## Work request 1
Using the passage on personalized medicine below, decide for each of statements (a), (b), and (c) whether it agrees with the passage, answering yes or no and quoting the words of the passage that settle it.
(a) The framework brings together brain clocks, high-order interactions, and whole-brain modeling.
(b) Brain high-order interactions are restricted to pairwise connectivity.
(c) Whole-brain modeling permits targeted perturbations to be evaluated in silico.
## Work request 2
Answer these questions from the passage on personalized medicine below.
(a) What do distinct brain disorders frequently exhibit, despite arising from heterogeneous mechanisms?
(b) Within the synergistic framework, what do normative models provide?
(c) Toward what does the framework move the field?

## Given passage
An integrated computational framework for diversity-sensitive personalized medicine

Diversity in biological, social, and environmental factors plays a central role in shaping brain health and disease. Distinct brain disorders frequently exhibit overlapping clinical phenotypes, despite arising from heterogeneous biological and contextual mechanisms. This convergence challenges conventional, population-averaged approaches, which often fail to capture interindividual variability and lead to limited reproducibility, weak translational potential, and inadequate tools for individual-level characterization. To address these gaps, we propose an integrative computational framework that unites normative models of brain aging ("brain clocks"), high-order interactions, and whole-brain modeling. Brain clocks estimate individualized brain health scores by comparing observed brain features to normative agebased trajectories. Brain high-order interactions capture functional dependencies beyond pairwise connectivity, offering sensitive biomarkers that reflect system-level diversity in aging and neurodegeneration. Whole-brain modeling uses theory-based simulations of individual brain dynamics, supporting the inference of latent mechanisms and the evaluation of targeted perturbations in silico. Together, these approaches form a synergistic framework: normative models provide personalized baselines, high-order interactions enhance sensitivity to complex alterations, and whole-brain simulations enable causal insight and guide potential interventions. By embedding interindividual variability and contextual diversity into each computational layer, this framework moves the field toward precision neuroscience, where assessment, understanding, and treatment are tailored to the individuals' unique biological and social profiles.

## Provided data
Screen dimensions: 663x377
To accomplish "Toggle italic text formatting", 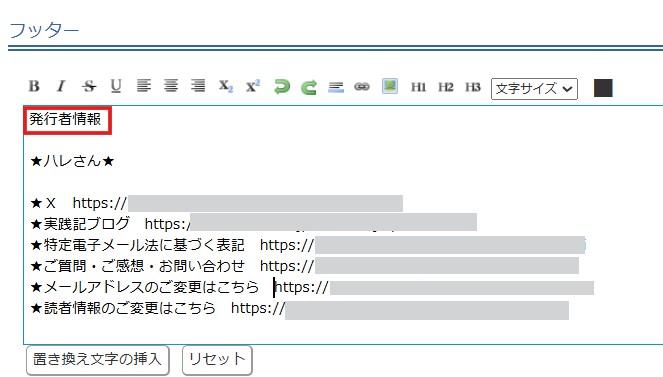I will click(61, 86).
...
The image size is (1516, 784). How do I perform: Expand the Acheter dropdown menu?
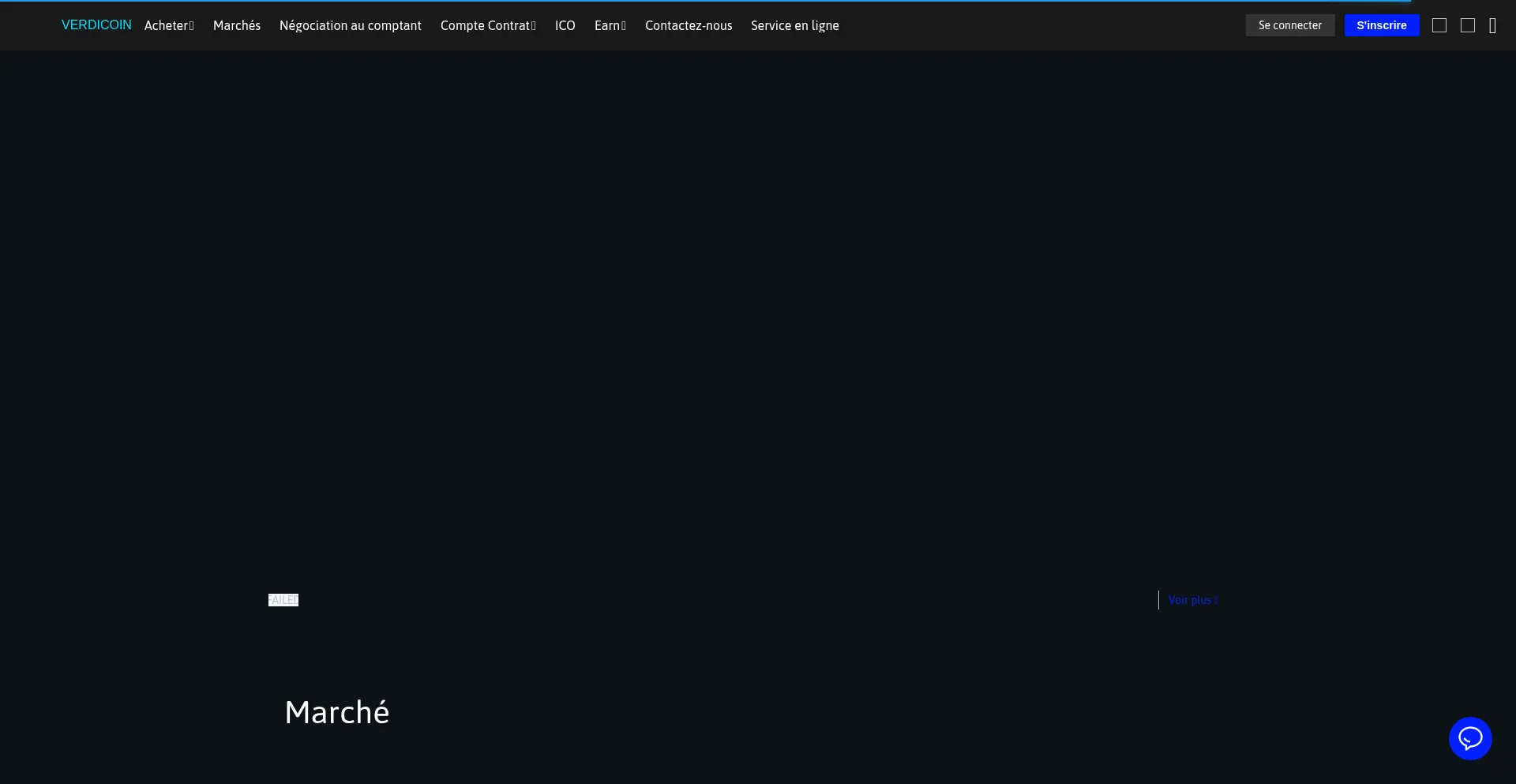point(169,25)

## Final answer 1
(a) Yes: "unites normative models of brain aging ("brain clocks"), high-order interactions, and whole-brain modeling"
(b) No: "capture functional dependencies beyond pairwise connectivity"
(c) Yes: "the evaluation of targeted perturbations in silico"

## Final answer 2
(a) Overlapping clinical phenotypes.
(b) Personalized baselines.
(c) Precision neuroscience.